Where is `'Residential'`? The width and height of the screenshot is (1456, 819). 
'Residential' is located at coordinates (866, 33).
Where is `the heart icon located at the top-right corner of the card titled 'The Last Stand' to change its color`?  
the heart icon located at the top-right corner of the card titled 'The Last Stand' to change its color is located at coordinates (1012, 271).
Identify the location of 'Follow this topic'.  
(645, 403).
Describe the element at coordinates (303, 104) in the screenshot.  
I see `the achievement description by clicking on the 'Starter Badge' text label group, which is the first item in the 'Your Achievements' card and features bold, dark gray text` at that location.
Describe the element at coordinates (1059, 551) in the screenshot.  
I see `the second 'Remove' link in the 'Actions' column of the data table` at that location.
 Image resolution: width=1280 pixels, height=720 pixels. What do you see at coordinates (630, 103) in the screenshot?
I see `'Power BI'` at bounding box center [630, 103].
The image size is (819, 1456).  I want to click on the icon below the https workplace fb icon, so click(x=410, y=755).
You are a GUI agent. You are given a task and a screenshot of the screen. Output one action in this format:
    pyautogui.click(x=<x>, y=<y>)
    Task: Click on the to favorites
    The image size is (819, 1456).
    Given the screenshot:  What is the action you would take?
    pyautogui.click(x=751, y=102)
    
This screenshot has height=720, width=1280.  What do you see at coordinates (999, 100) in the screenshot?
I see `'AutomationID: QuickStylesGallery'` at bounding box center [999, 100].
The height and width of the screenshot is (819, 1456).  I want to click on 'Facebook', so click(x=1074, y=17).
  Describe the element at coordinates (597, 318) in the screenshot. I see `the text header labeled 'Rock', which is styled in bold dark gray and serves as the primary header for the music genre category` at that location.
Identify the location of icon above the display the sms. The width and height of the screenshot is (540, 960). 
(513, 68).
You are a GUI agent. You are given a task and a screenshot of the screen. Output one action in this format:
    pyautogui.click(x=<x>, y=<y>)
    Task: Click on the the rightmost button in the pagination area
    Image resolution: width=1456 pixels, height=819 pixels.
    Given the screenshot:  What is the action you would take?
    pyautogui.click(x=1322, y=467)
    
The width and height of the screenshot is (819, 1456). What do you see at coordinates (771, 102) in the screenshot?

### Given problem
Copy all of the items above word for word.

### Response below
Where is `'Residential'`? The width and height of the screenshot is (1456, 819). 
'Residential' is located at coordinates (866, 33).
Where is `the heart icon located at the top-right corner of the card titled 'The Last Stand' to change its color`?  
the heart icon located at the top-right corner of the card titled 'The Last Stand' to change its color is located at coordinates (1012, 271).
Identify the location of 'Follow this topic'.  
(645, 403).
Describe the element at coordinates (303, 104) in the screenshot.  
I see `the achievement description by clicking on the 'Starter Badge' text label group, which is the first item in the 'Your Achievements' card and features bold, dark gray text` at that location.
Describe the element at coordinates (1059, 551) in the screenshot.  
I see `the second 'Remove' link in the 'Actions' column of the data table` at that location.
 Image resolution: width=1280 pixels, height=720 pixels. What do you see at coordinates (630, 103) in the screenshot?
I see `'Power BI'` at bounding box center [630, 103].
The image size is (819, 1456).  I want to click on the icon below the https workplace fb icon, so click(x=410, y=755).
You are a GUI agent. You are given a task and a screenshot of the screen. Output one action in this format:
    pyautogui.click(x=<x>, y=<y>)
    Task: Click on the to favorites
    The image size is (819, 1456).
    Given the screenshot:  What is the action you would take?
    pyautogui.click(x=751, y=102)
    
This screenshot has height=720, width=1280.  What do you see at coordinates (999, 100) in the screenshot?
I see `'AutomationID: QuickStylesGallery'` at bounding box center [999, 100].
The height and width of the screenshot is (819, 1456).  I want to click on 'Facebook', so click(x=1074, y=17).
  Describe the element at coordinates (597, 318) in the screenshot. I see `the text header labeled 'Rock', which is styled in bold dark gray and serves as the primary header for the music genre category` at that location.
Identify the location of icon above the display the sms. The width and height of the screenshot is (540, 960). 
(513, 68).
You are a GUI agent. You are given a task and a screenshot of the screen. Output one action in this format:
    pyautogui.click(x=<x>, y=<y>)
    Task: Click on the the rightmost button in the pagination area
    Image resolution: width=1456 pixels, height=819 pixels.
    Given the screenshot:  What is the action you would take?
    pyautogui.click(x=1322, y=467)
    
The width and height of the screenshot is (819, 1456). What do you see at coordinates (771, 102) in the screenshot?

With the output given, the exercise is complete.